# Task to carry out:
Up to and including the line containing "Demande de prix (1136, 73)", please reproduce the lines of the listing below, starting from the top.

# Entries shown:
#####

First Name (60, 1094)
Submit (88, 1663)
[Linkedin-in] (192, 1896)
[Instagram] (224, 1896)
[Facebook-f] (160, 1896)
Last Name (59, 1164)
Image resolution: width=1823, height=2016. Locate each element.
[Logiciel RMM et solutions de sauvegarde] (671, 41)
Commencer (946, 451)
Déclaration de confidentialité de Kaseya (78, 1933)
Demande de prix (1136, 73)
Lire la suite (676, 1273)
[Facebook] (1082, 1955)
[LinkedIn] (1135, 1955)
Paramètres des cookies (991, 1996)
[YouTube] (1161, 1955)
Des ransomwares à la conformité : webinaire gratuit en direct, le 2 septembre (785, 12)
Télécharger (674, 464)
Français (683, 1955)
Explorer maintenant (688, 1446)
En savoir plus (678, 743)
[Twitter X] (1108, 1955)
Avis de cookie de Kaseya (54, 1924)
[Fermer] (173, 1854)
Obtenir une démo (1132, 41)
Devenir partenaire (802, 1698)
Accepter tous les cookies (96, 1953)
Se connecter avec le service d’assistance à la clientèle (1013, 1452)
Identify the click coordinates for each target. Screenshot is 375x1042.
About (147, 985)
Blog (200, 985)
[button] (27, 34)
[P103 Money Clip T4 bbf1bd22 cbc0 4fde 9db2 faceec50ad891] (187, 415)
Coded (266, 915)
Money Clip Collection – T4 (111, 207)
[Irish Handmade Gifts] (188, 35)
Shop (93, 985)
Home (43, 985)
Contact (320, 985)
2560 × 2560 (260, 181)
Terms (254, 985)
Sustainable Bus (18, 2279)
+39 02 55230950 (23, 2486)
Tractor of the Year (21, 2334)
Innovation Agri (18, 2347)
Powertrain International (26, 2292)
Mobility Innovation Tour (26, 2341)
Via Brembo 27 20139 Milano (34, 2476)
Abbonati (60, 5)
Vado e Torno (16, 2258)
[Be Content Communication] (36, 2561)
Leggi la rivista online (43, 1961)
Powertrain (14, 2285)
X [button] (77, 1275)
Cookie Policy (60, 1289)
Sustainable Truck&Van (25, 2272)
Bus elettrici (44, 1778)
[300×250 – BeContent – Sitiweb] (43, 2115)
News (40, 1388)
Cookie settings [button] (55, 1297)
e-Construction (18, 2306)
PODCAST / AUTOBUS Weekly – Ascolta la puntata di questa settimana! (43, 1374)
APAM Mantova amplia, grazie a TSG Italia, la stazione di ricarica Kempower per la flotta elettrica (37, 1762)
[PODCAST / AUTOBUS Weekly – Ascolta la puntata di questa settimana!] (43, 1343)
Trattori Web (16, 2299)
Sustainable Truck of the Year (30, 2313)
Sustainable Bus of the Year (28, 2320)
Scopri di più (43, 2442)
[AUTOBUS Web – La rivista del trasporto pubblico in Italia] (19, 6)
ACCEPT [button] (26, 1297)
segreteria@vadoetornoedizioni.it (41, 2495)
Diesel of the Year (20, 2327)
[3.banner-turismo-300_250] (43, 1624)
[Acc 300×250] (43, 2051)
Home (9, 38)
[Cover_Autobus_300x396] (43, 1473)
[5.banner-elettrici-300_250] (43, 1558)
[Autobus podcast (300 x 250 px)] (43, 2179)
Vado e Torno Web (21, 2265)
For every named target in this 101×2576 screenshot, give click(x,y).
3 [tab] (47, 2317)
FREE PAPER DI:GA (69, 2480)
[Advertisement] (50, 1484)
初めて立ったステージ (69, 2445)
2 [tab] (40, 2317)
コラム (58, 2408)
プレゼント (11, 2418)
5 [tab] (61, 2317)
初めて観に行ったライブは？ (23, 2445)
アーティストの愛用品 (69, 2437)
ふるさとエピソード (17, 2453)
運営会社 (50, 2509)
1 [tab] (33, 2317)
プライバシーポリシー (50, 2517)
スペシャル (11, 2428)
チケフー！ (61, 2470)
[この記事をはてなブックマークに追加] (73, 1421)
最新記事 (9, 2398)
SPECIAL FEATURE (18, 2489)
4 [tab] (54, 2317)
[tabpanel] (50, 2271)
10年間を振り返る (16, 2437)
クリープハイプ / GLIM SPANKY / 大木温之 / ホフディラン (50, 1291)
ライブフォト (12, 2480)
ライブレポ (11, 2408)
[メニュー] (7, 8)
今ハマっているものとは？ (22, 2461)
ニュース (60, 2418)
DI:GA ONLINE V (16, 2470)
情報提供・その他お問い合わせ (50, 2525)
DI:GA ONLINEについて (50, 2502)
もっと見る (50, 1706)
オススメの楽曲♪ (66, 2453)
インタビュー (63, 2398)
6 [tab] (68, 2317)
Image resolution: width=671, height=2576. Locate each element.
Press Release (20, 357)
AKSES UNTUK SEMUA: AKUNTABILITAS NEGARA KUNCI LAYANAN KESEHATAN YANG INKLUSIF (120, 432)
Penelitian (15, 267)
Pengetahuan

#####

# Output below:
First Name (60, 1094)
Submit (88, 1663)
[Linkedin-in] (192, 1896)
[Instagram] (224, 1896)
[Facebook-f] (160, 1896)
Last Name (59, 1164)
Image resolution: width=1823, height=2016. Locate each element.
[Logiciel RMM et solutions de sauvegarde] (671, 41)
Commencer (946, 451)
Déclaration de confidentialité de Kaseya (78, 1933)
Demande de prix (1136, 73)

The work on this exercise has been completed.